Task prompt
Look below for the line with "You are a computer-use". Retype it and every line after it to the end, exactly, but leave out the pictures.

Source material
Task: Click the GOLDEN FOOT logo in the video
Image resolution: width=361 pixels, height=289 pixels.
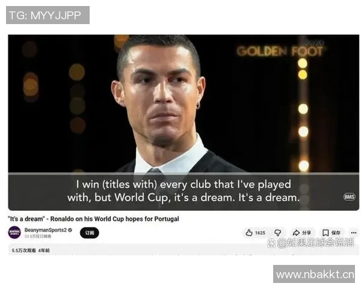Action: [x=280, y=49]

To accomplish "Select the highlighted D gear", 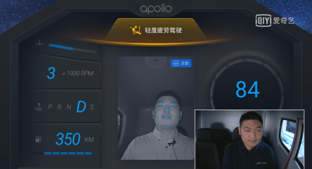I will pyautogui.click(x=81, y=107).
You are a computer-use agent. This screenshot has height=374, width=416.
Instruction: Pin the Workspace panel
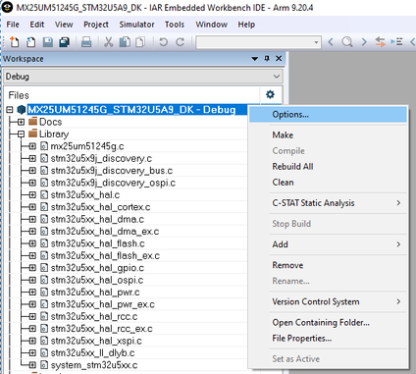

Written answer
You are a computer-use agent. This screenshot has height=374, width=416.
Instruction: Pin the Workspace panel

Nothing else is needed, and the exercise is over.